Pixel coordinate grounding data
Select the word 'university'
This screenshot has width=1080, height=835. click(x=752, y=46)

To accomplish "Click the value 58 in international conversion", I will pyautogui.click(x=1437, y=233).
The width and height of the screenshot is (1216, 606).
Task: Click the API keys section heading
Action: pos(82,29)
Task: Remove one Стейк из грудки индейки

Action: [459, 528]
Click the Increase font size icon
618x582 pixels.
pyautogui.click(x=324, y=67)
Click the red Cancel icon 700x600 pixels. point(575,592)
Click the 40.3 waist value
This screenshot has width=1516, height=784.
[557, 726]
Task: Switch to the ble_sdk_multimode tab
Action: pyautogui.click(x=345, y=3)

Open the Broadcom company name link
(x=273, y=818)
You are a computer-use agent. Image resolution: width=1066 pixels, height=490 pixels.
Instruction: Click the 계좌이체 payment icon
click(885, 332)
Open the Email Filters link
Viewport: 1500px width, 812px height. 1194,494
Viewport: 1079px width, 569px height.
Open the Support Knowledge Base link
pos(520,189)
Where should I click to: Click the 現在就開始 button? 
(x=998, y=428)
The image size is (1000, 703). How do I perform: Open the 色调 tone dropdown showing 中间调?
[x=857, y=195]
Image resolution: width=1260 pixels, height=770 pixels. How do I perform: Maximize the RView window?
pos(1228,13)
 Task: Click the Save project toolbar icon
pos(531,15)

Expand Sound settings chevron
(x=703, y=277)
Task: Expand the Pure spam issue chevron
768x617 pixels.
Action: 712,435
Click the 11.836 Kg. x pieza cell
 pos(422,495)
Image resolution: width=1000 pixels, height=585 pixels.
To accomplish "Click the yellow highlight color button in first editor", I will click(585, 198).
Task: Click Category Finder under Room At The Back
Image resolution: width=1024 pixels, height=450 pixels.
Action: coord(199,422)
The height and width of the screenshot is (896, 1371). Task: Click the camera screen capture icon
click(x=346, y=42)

**EXERCISE DIRECTIONS**
Exactly repeat the lines from the line that contains "Expand Sound settings chevron" to the end of the entries, both included, and leave out all other lines.

**RESPONSE TO THIS EXERCISE**
Expand Sound settings chevron
(x=703, y=277)
Task: Expand the Pure spam issue chevron
768x617 pixels.
Action: 712,435
Click the 11.836 Kg. x pieza cell
 pos(422,495)
Image resolution: width=1000 pixels, height=585 pixels.
To accomplish "Click the yellow highlight color button in first editor", I will click(585, 198).
Task: Click Category Finder under Room At The Back
Image resolution: width=1024 pixels, height=450 pixels.
Action: coord(199,422)
The height and width of the screenshot is (896, 1371). Task: Click the camera screen capture icon
click(x=346, y=42)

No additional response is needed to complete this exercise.